— What the task asks —
Return each entry below word for word, leaving out any image.

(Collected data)
******************************
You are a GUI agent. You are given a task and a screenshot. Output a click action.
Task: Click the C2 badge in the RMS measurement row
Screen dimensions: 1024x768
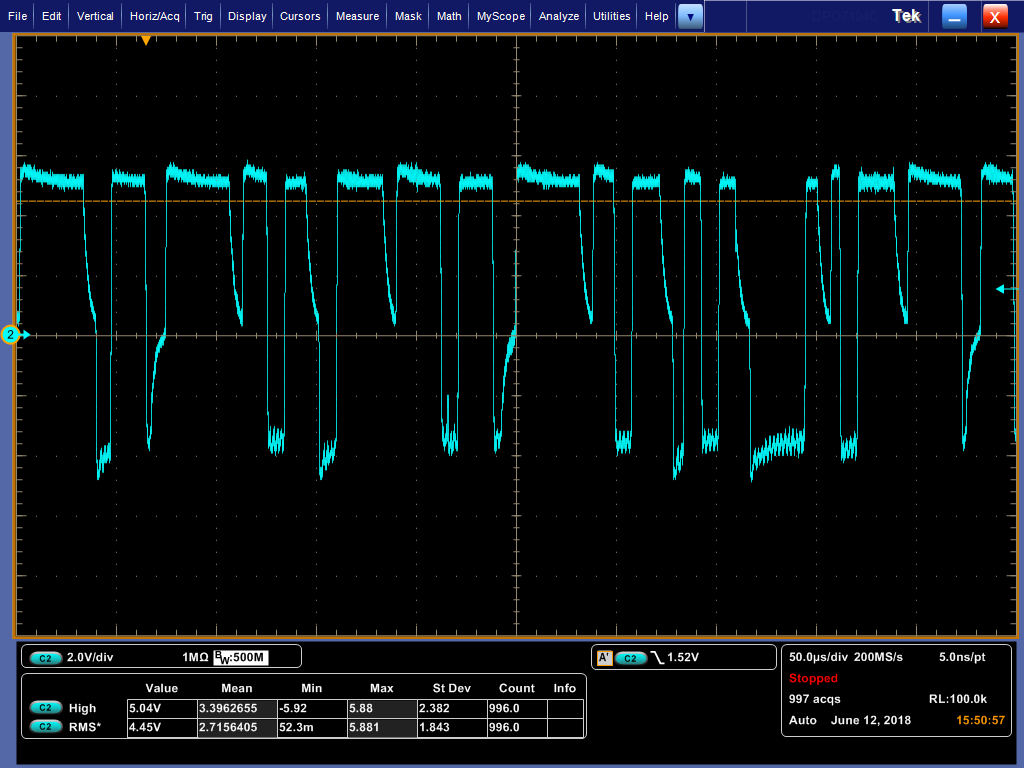click(x=45, y=726)
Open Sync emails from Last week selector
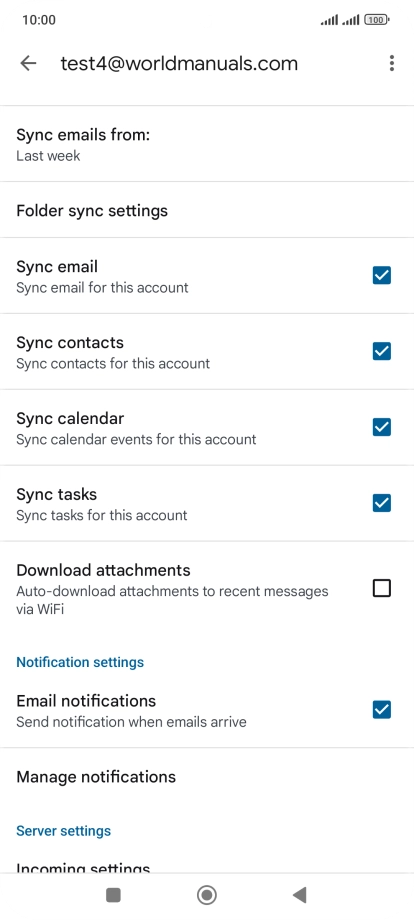The image size is (414, 920). [x=207, y=144]
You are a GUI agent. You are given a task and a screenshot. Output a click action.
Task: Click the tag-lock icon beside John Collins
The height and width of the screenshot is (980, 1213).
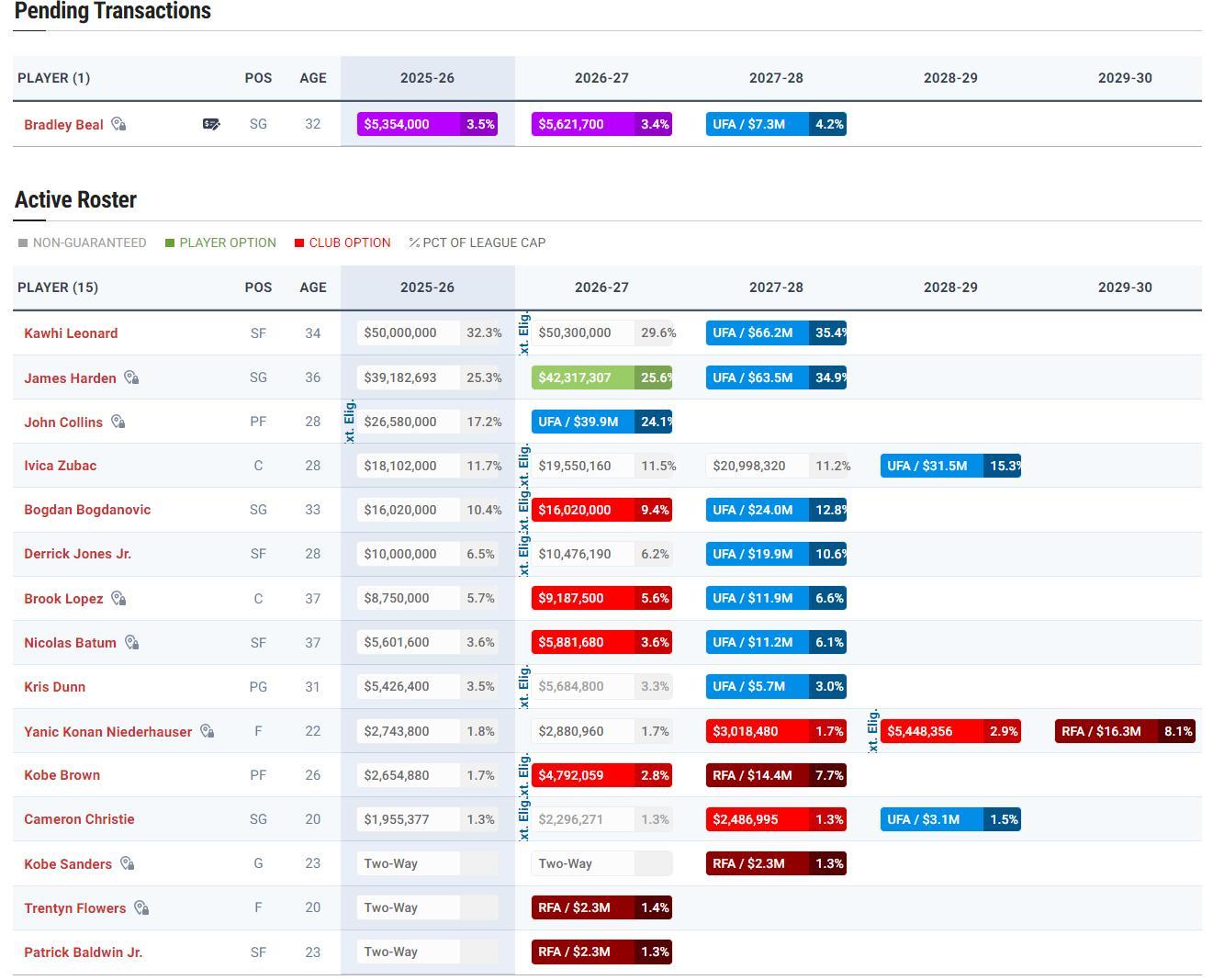(118, 422)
******************************
— Response —
You are a GUI agent. You are given a task and a screenshot. Output a click action.
Task: Click the C2 badge in the RMS measurement row
Screen dimensions: 1024x768
click(x=45, y=726)
Open Sync emails from Last week selector
The image size is (414, 920). [x=207, y=144]
You are a GUI agent. You are given a task and a screenshot. Output a click action.
Task: Click the tag-lock icon beside John Collins
The height and width of the screenshot is (980, 1213).
(118, 422)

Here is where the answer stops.